(A run of records)

[BEGIN]

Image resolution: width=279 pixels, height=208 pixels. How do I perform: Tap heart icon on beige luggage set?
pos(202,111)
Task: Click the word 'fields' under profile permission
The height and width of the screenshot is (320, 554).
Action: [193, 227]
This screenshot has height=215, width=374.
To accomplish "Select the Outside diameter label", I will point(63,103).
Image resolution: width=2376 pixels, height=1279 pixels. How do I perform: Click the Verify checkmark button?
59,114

[END]
[BEGIN]

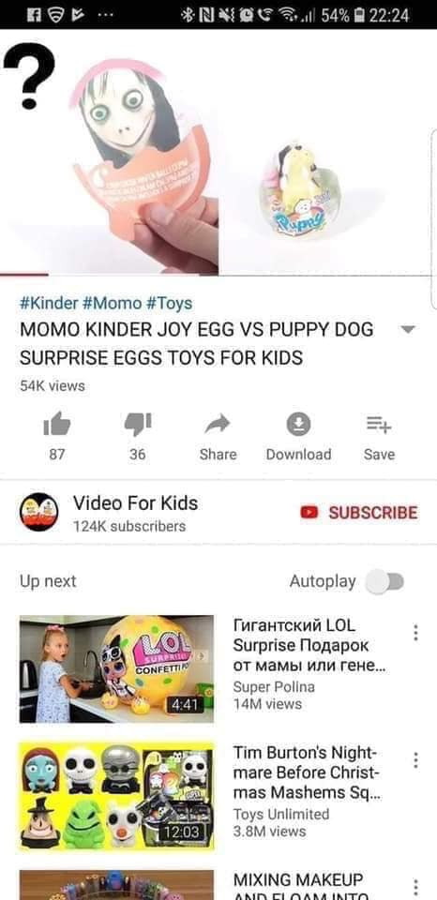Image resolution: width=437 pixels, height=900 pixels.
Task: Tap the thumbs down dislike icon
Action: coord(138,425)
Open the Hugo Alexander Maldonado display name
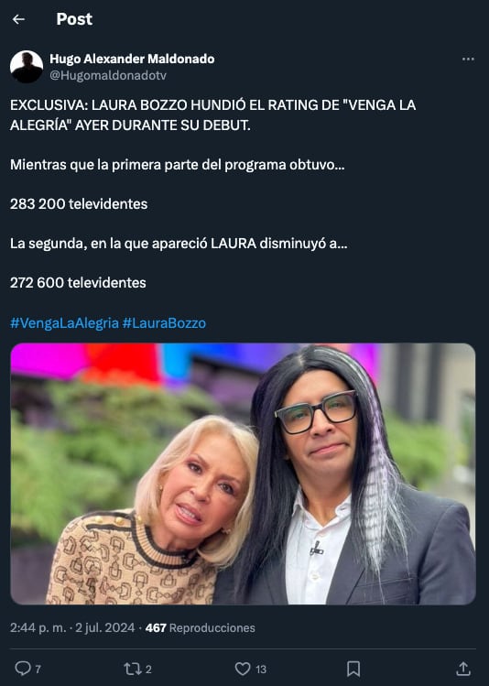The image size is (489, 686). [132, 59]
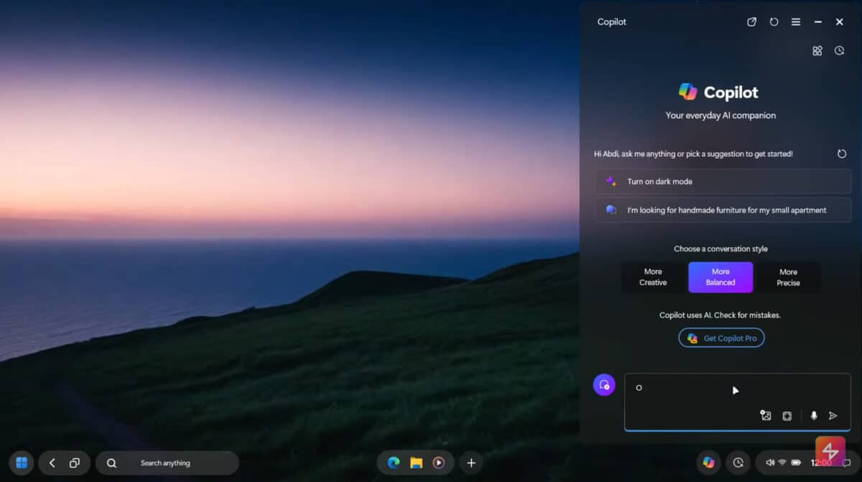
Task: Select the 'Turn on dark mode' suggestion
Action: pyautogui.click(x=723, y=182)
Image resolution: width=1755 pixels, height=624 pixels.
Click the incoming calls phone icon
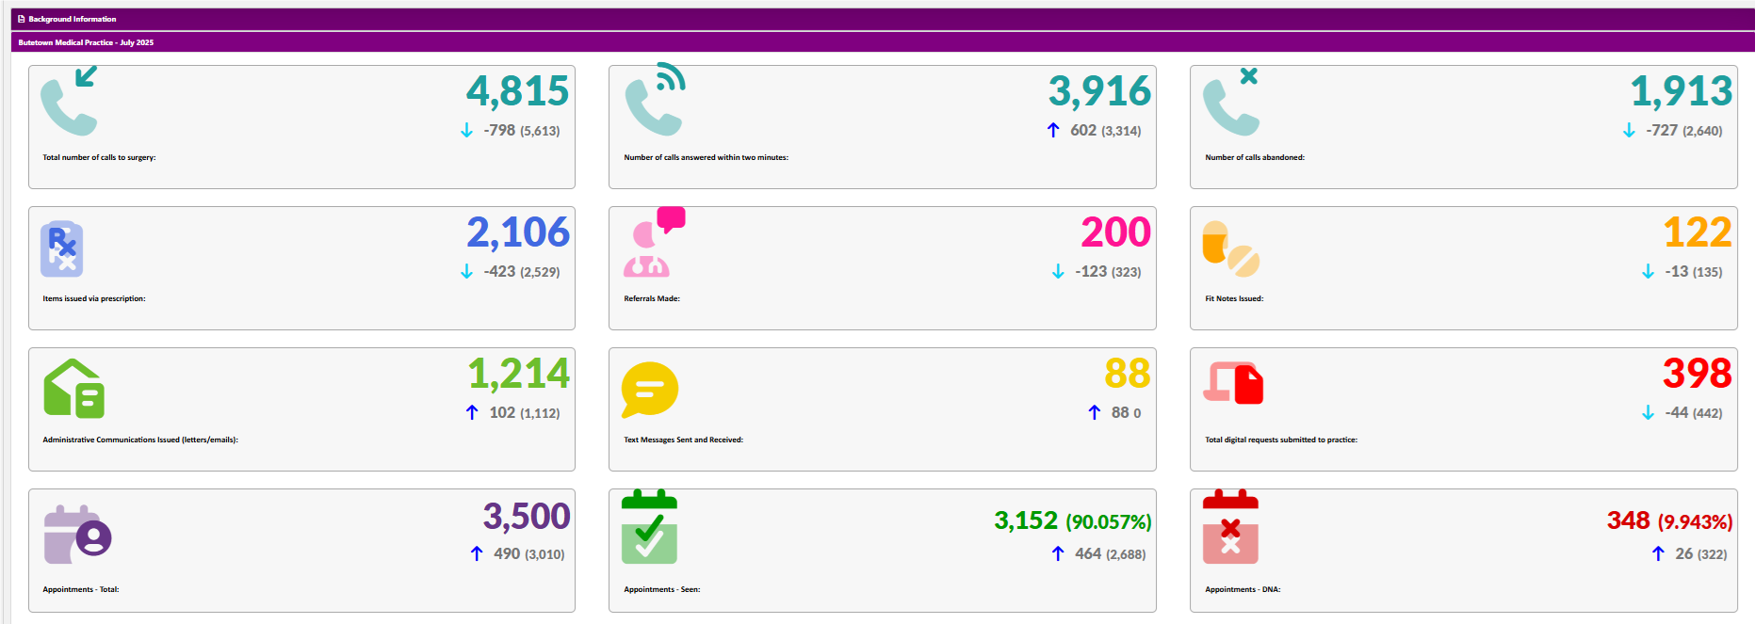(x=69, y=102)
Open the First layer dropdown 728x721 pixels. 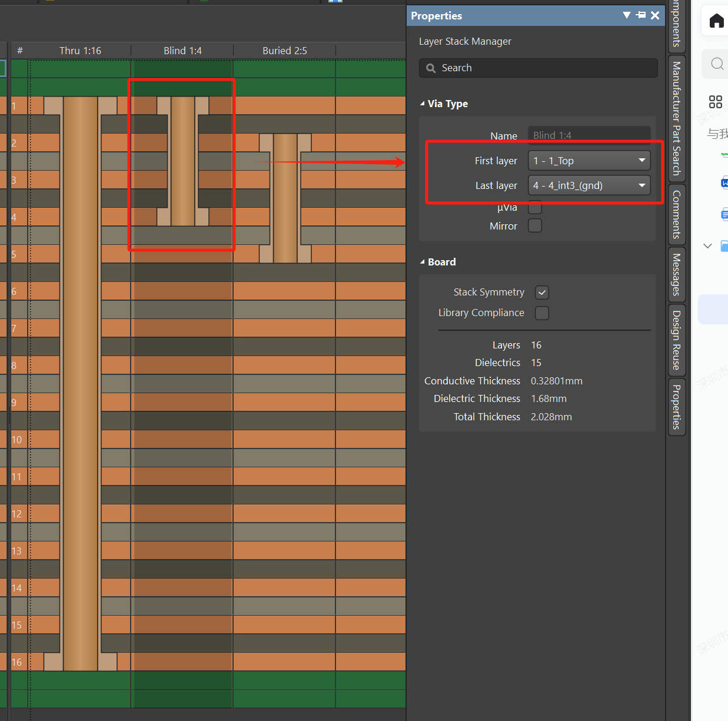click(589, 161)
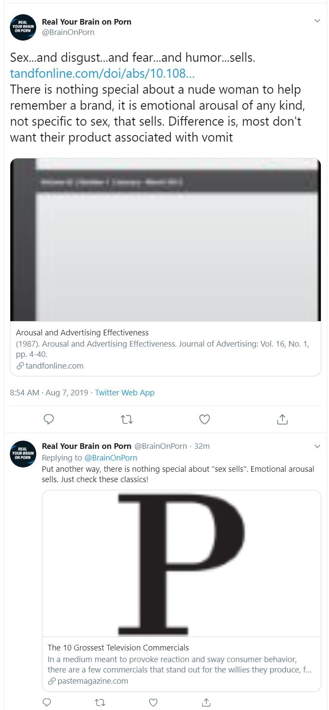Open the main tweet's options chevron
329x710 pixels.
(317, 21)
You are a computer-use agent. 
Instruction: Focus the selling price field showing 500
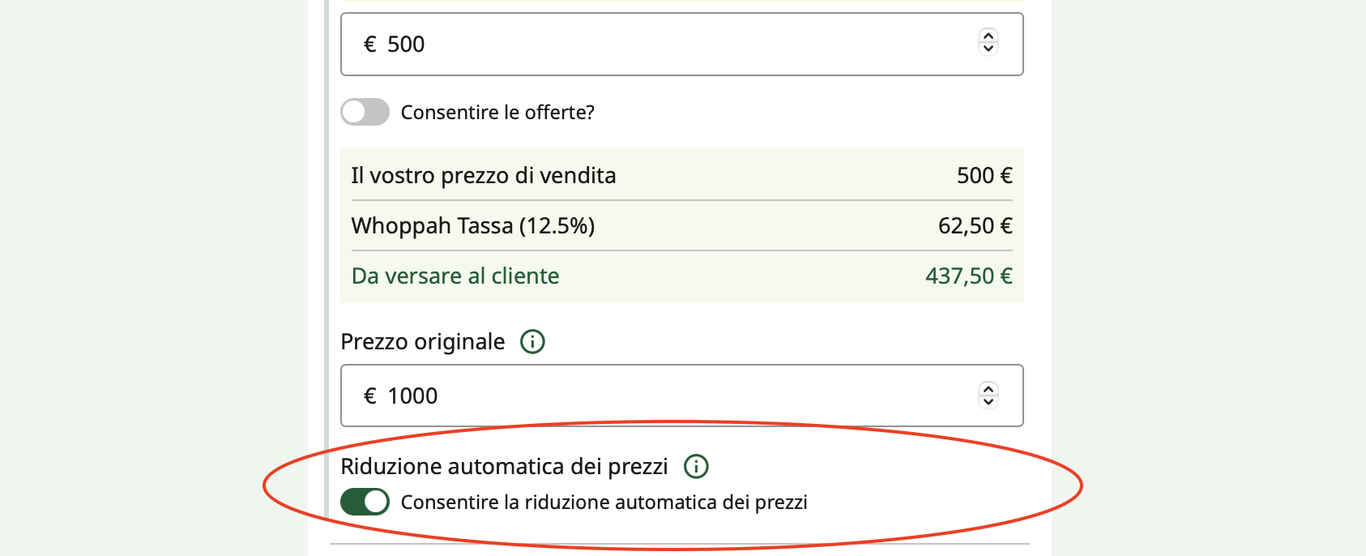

[END]

**YOUR TASK:**
Find each line in the records above that contains the word "Select" and copy it out in full. Case counts.

**ANSWER TO THE PROBLEM:**
To accomplish "Select the Outside diameter label", I will point(63,103).
Task: Select the 'Turn on dark mode' suggestion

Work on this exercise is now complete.